To the west, upriver in Vermilion Parish, the little Cajun towns are underwater. Erath and Delcambre -- where chubby boats haul in tubs of sweet Gulf shrimp -- are still filled with the water that subsumed half their houses. In Erath, a police sport-utility vehicle is tipped onto its side in a roadside ditch. If the police couldn't navigate the streets, who could?

At the sunken bottom of the parish, boats glide into the town of Pecan Island.
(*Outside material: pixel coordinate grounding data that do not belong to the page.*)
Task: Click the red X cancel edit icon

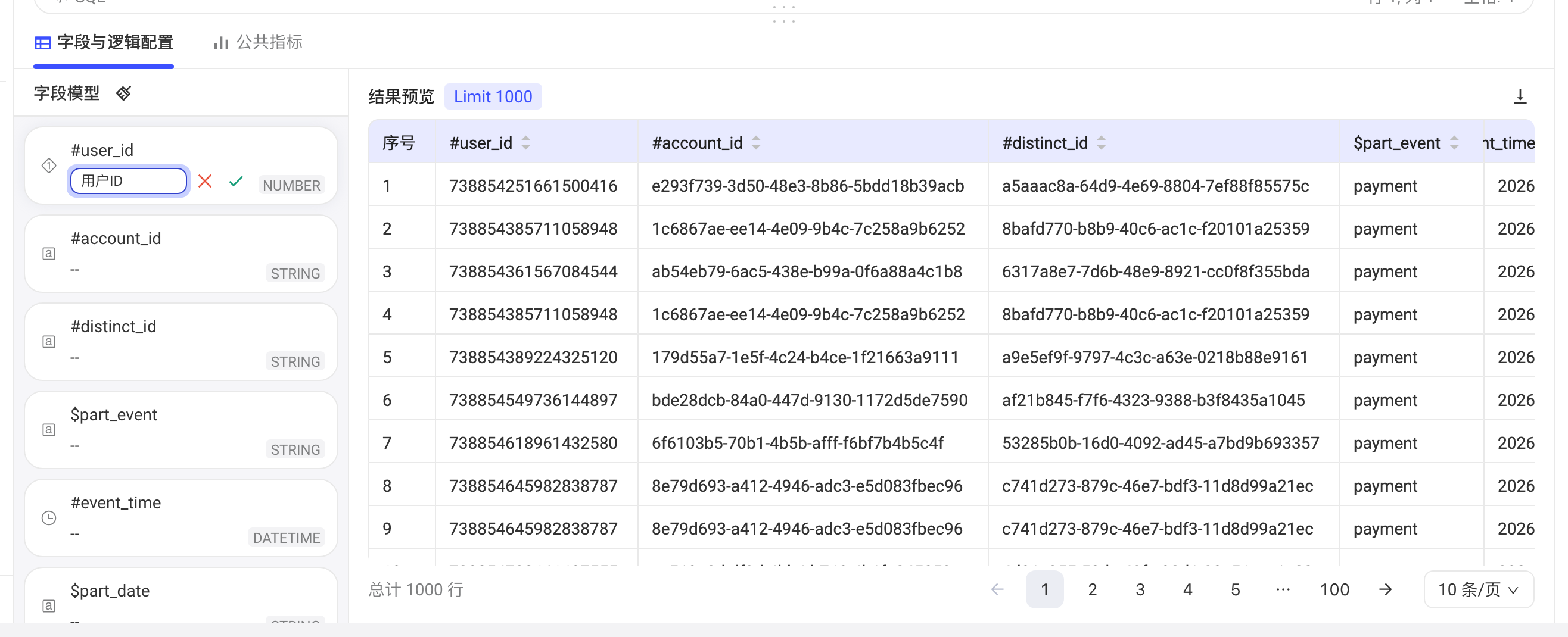Action: (x=205, y=181)
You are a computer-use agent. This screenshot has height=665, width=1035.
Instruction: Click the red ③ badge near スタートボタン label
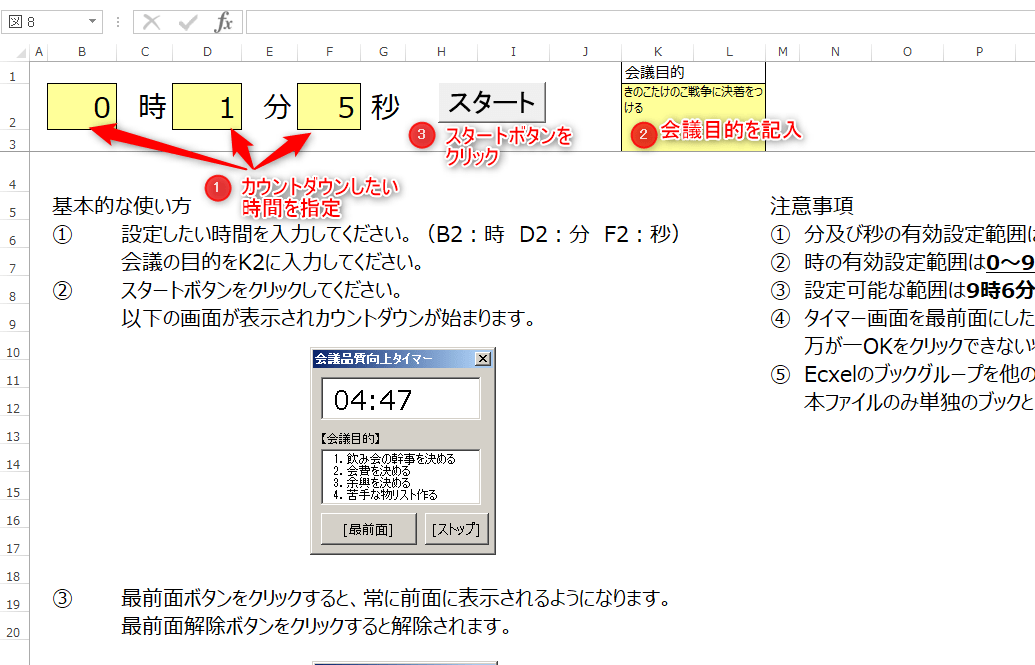pyautogui.click(x=422, y=134)
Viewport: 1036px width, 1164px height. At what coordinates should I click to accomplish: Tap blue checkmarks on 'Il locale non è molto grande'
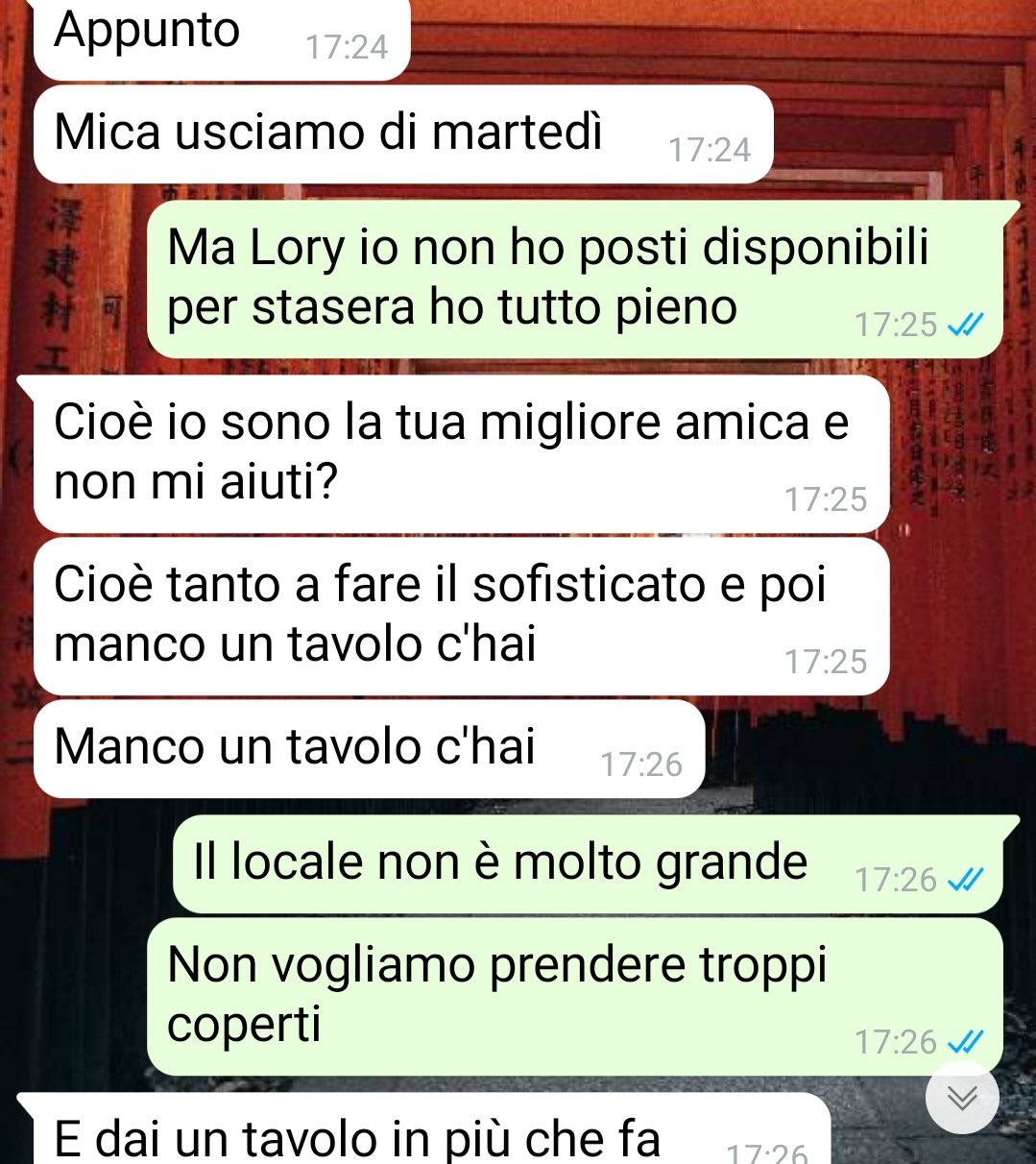pyautogui.click(x=965, y=880)

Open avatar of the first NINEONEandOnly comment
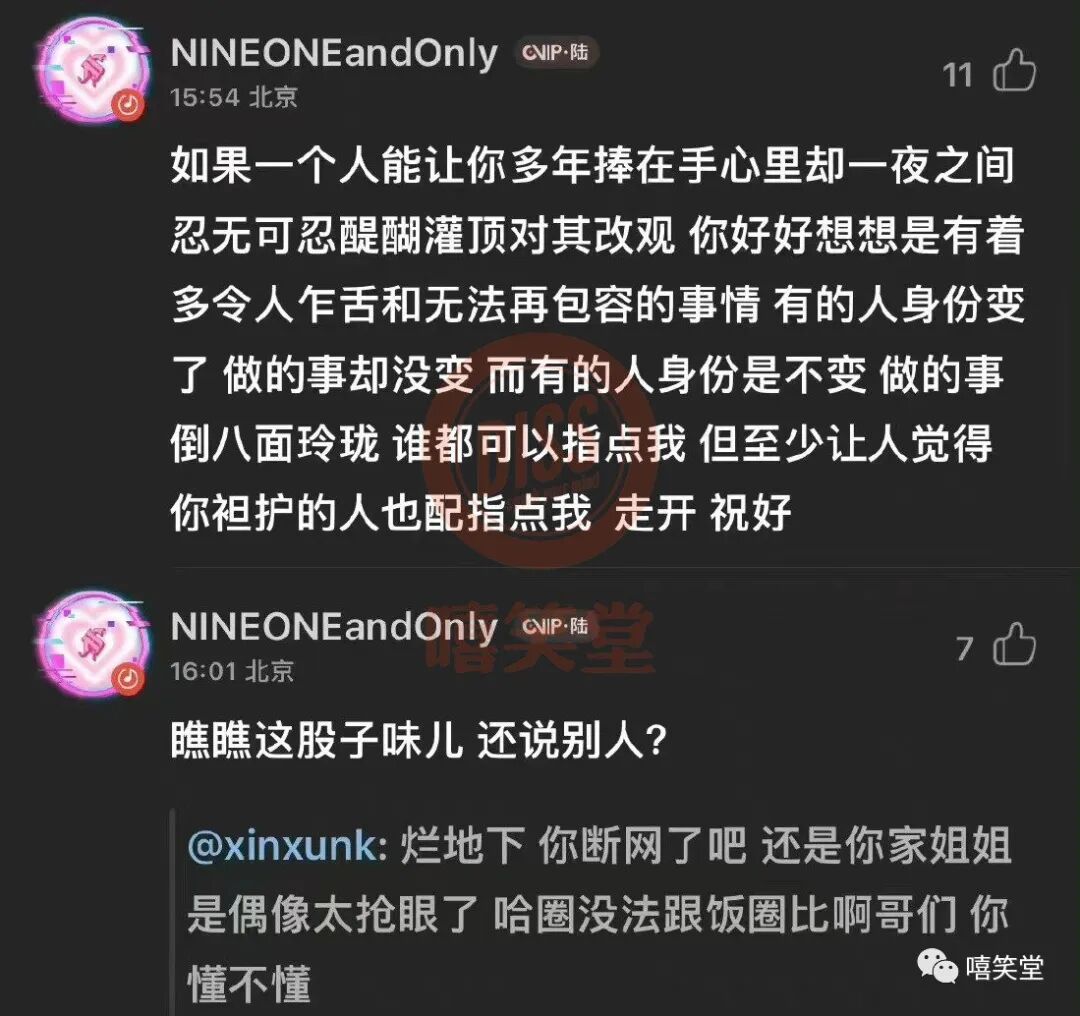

Down below on the soggy soil, Melancon and his friends watch crabs and shrimp flitting through the high water that covers what was open ground behind their houses. "That," said Jackie Abshire, first pointing at the salty water behind his house, then at the Gulf 200 yards away, "used to be over there."

But no place is worse than Cameron, a town of 1,900 clinging to a narrow strip of land between Calcasieu Lake and the Gulf of Mexico. Rita came ashore just west of Cameron, exposing the little town that once advertised its "Cajun cabins" to the most ferocious winds a hurricane carries, the winds in its northeast quadrant.

From above, the town's little amphitheater appears to have transformed into a convertible, its roof stripped off, exposing the bright-red seats where people once sat for school and community events. Cameron had been poised to become a big thing, a really big thing. When Hurricane Katrina pounded the port in New Orleans, the people in Cameron thought their own little port would pick up a lot of the business, which would have meant millions. "Now it's all headed to Texas," said Billy Gibson, an electrical cooperative representative who was one of the few people on the ground there Tuesday.

Gibson let out a laugh, a sad kind of laugh, when the conversation snaked around to getting Cameron lighted again. "There's nothing salvageable here," he said.

Rita abused Cameron's dead as much as its living. The town cemetery is macabre. Coffins float in fetid water, mausoleums are in shards, and human bones lie blanching in the sunlight next to disintegrating burial vestments. Not far away, a church sags beneath a steeple that once pointed to the skies. It points west now, almost accusatorily, to the place where Rita came ashore.